● **DO THIS**: Reproduce, character for character, the lines of the records starting with the line that contains "Task: Click the green hosting server icon" and running through the end of the records, with both ends included.
"""
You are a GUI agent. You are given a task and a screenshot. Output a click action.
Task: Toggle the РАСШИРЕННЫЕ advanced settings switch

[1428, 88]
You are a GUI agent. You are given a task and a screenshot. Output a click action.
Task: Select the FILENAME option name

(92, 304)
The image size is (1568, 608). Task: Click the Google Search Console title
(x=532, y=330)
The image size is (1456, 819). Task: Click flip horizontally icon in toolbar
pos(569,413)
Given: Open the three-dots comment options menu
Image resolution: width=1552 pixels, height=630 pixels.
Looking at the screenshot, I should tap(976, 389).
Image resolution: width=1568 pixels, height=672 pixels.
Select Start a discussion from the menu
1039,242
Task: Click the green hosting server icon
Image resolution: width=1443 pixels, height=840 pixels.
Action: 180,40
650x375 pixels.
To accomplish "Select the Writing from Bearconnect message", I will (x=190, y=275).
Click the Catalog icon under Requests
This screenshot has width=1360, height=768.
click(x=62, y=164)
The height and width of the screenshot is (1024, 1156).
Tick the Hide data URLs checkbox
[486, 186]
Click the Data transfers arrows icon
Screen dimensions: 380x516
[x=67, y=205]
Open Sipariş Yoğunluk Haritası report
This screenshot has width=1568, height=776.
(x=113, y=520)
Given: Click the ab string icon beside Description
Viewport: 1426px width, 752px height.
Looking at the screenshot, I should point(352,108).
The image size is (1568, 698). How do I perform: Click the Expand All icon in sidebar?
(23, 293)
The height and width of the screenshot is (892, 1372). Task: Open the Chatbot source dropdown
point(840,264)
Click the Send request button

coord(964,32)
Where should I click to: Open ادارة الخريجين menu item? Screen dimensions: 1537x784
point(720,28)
"""
● **TASK ANSWER**:
Task: Click the green hosting server icon
Image resolution: width=1443 pixels, height=840 pixels.
Action: 180,40
650x375 pixels.
To accomplish "Select the Writing from Bearconnect message", I will (x=190, y=275).
Click the Catalog icon under Requests
This screenshot has width=1360, height=768.
click(x=62, y=164)
The height and width of the screenshot is (1024, 1156).
Tick the Hide data URLs checkbox
[486, 186]
Click the Data transfers arrows icon
Screen dimensions: 380x516
[x=67, y=205]
Open Sipariş Yoğunluk Haritası report
This screenshot has width=1568, height=776.
(x=113, y=520)
Given: Click the ab string icon beside Description
Viewport: 1426px width, 752px height.
Looking at the screenshot, I should point(352,108).
The image size is (1568, 698). How do I perform: Click the Expand All icon in sidebar?
(23, 293)
The height and width of the screenshot is (892, 1372). Task: Open the Chatbot source dropdown
point(840,264)
Click the Send request button

coord(964,32)
Where should I click to: Open ادارة الخريجين menu item? Screen dimensions: 1537x784
point(720,28)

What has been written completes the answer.